Download as PDF
With over a decade of writing all sorts of applications that read and write to Microsoft SQL Server - Windows, Web, Apps - with all sizes of databases; I've seen a lot of good databases
and an awful lot of terrible stuff.
I have also been fortunate enough to work with some of Australia's best SQL Server gurus, including a lot of time being mentored by Victor Isakov.
Below is my current list of best practises for developing and tuning databases with SQL Server. I hope you find it useful!
All tables should be created with the following:
- One field created as an IDENTITY column.
- This should be defined as INT, BIGINT, or in rare cases a SMALLINT.
- Make it the first column in the table so it’s easy to spot and reference.
- It must have an index directly relating to it (in most cases it will be the Primary Key and Clustered Index too).
- (I am aware of a couple of other bloggers saying that they're not necessary on every table ... but in the real world, when you need to update/remove a row, having a unique ID for each row makes it so much easier!
- Field Data Types:
- Character fields greater than 5 characters should be created as VARCHAR or NVARCHAR.
- Do not use any deprecated field types (text, ntext etc ... ) see: https://msdn.microsoft.com/en-us/library/ms143729.aspx
- For date and time fields … combine them with DATETIME2(0), or DATETIME2(7), depending on how much detail you require.
- If you need only the date, then use DATE.
- And if you only need the time, then use TIME.
- Only use FLOAT for very large numbers, otherwise use the smallest possible integer type, or DECIMAL.
- A PRIMARY KEY
- By definition these are unique values.
- Try to keep them to only 1, 2, or 3 fields so that SQL doesn’t have to do too much work to maintain.
- Following on from the point above, it is reasonable to use the IDENTITY column if there is nothing too obvious or small to use.

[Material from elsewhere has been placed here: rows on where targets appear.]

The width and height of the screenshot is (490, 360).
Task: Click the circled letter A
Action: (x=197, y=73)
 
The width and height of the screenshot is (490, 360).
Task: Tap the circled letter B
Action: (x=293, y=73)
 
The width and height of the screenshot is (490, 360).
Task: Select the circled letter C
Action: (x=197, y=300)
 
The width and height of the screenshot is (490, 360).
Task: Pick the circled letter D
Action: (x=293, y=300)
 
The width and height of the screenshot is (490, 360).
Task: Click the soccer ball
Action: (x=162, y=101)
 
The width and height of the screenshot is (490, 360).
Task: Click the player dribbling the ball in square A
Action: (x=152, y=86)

- A CLUSTERED INDEX, which
- Should be a unique value, but doesn’t always have to be as in some cases it makes sense for the table to be sorted over the columns which are commonly retrieved.

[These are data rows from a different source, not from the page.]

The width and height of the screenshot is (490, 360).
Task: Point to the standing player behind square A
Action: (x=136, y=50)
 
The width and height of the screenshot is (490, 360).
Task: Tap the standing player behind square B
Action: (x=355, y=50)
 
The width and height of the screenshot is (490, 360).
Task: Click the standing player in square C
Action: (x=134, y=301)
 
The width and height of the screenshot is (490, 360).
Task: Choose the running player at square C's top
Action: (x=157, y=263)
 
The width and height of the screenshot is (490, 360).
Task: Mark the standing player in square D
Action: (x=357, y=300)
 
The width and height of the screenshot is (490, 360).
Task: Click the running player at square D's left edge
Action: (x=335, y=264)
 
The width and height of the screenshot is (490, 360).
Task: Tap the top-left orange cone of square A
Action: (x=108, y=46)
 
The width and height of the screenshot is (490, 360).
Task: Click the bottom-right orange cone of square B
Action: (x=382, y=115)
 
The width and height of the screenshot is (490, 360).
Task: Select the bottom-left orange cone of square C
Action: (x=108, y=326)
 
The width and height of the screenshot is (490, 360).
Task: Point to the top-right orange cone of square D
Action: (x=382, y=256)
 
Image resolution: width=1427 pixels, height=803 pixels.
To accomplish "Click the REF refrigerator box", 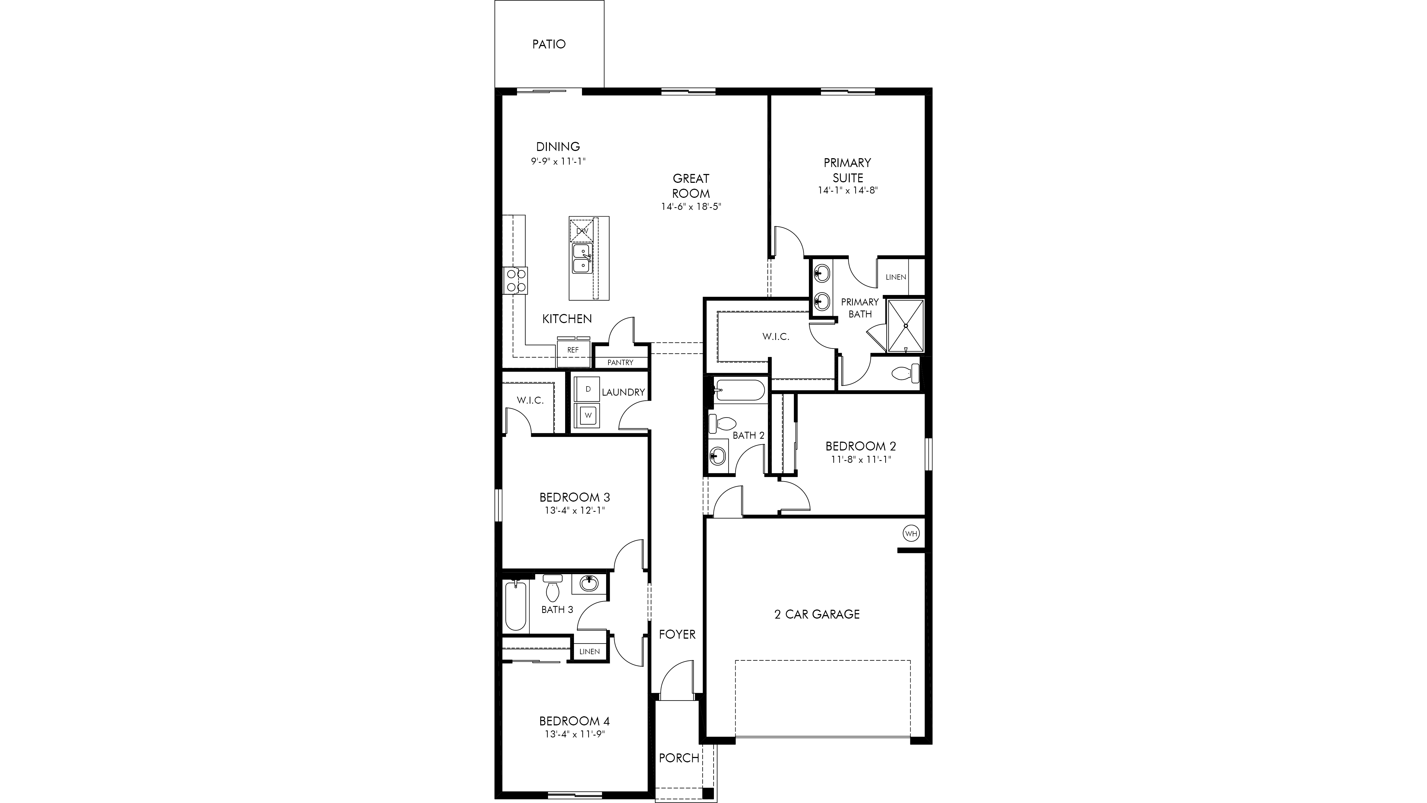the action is (573, 350).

- Same as with the PK above, using the IDENTITY field is good so that SQL has less to keep in order.
- Do not use over too many fields, and especially not on hard to maintain fields such as GUIDs.
- TRIGGERS should NOT be used
- If you must use them, then do not alter data in any other table from the trigger.
- Only use them for auditing, or maintaining small things like timestamps.
- In case you misread the first point … Triggers should not be used.
Keep in mind that every index in the system:
- Takes up its own space on the hard-drive in memory.
- When the underlying fields are changed, the index needs to be changed.
- So … do not create indexes on the table unless they’re necessary (ie, the data is called in this way frequently).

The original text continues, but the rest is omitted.